In the meantime make sure that you have around 10ppm of nitrates/1ppm of phosphates, 20-30ppm of injected C02 (or using Seachem Excel), regular removal of algae, weekly water changes and tank maintenance.


----------



## hoppycalif (Apr 7, 2005)

Also, make sure you don't have any dead fish in the tank, or any large quantity of dead leaves. And, if you use root fertilizing, make sure you do a big water change anytime you disturb the substrate by pulling up plants or planting more plants. Ammonia is a result of any of the above and it can trigger algae blooms.


----------



## aquamaniac (Apr 14, 2005)

My tank setup :

Tank : 90 G (344 L) 
NO3 : 20-30 mg/l
PO4 : 1-2 mg/l
plenty of CO2 because fishes are gasping somtimes
PH: 6,8 - 7
Fe: I dose 3X 0,3 mg/l a week, when I also add some micros

I have no dead lives and fish, because always remove as fast I can.And I do not use any root tabs for my plants, ferts added only to the wather column. I absolutley agree this algae grows very fast, what I remove today, tomorrow we'll be back again  
Should I use H2O to fight them ?


----------



## houseofcards (Feb 16, 2005)

How much light do you have?
What kind and how many plants do you have in there?
How often do you change the water?
How many fish do you have and how much and how often do you feed?
What kind of filter do you have?


----------



## John N. (Dec 11, 2005)

Sounds like your water parameters and nutrient levels are in the decent ranges. So it must be a lighting issue. Reduce lighting by an hour and see how that effects the algae.

-John N.


----------



## hoppycalif (Apr 7, 2005)

I used to use a 10+ hour a day light period, but since I reduced it to around 8- hours a lot of my algae woes have gone away. I'm convinced that lighting is one of the best things to adjust to affect algae.


----------



## erijnal (Apr 5, 2006)

Same boat as hoppy, I reduced my photoperiod by two hours and saw no adverse affects in my plants, but saw every algae problem disappear eventually. After manually removing as much as you can, a 3-day blackout would expediate the algae die-off, and most plants won't mind it.

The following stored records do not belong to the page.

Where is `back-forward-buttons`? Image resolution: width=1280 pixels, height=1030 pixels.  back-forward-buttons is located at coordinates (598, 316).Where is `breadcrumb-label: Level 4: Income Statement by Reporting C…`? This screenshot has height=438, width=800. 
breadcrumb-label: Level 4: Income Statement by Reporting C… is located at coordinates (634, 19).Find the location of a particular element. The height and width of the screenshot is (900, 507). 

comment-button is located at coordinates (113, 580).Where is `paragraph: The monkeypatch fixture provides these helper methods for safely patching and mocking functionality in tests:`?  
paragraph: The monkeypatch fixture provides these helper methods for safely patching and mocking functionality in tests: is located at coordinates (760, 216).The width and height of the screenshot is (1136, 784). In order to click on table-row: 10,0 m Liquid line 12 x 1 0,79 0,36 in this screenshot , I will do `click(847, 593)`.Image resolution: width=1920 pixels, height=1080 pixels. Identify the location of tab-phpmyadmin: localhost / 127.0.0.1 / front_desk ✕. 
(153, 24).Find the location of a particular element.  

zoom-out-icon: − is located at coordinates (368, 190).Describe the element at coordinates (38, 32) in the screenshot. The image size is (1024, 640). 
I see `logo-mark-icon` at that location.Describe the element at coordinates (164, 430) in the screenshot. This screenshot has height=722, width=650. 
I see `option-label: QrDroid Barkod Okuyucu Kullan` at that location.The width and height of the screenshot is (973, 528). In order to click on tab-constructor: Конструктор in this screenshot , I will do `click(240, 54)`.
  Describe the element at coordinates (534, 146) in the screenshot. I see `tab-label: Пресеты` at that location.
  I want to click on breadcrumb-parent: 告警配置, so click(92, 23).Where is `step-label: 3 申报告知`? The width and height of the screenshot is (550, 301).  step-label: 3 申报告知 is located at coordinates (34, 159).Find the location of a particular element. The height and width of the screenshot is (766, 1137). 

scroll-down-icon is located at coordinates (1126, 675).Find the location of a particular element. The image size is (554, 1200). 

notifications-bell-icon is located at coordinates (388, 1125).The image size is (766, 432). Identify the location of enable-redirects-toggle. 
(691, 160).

Anyway, tell us how your situation changes.


----------



## aquamaniac (Apr 14, 2005)

After a lot of search I've just realised that my home made CO2 reactor was not effective enough and my plants didn't have CO2. But they had a lot of nutrients, because I thougt that the main problem is nutrient deficiency and I increasd my daily doseing, especialy Fe and Macros.
I also noticed a big algae boom (thread) after the whater changes and I have no idea why it happens? I've put the CO2 back to my external canister filter and the resoult is incredible. My plants are pearling a lot. Let see what will happen with the algaes? I post some new pictures about my situation.

Best wishes..


----------



## hoppycalif (Apr 7, 2005)

Having a lot of fertilizers present, but little CO2 present prevents the plants from using those fertillizers. So, that could leave a lot available for the algae. When you made a water change, the new tap water could well have had a lot more CO2 in it than the tank water. That spike in CO2, followed by a big drop in CO2 could have signaled the algae to start growing. I'll bet now that your CO2 is doing better the algae will be much less vigorous and if you remove virtually all of it, it won't come back.


----------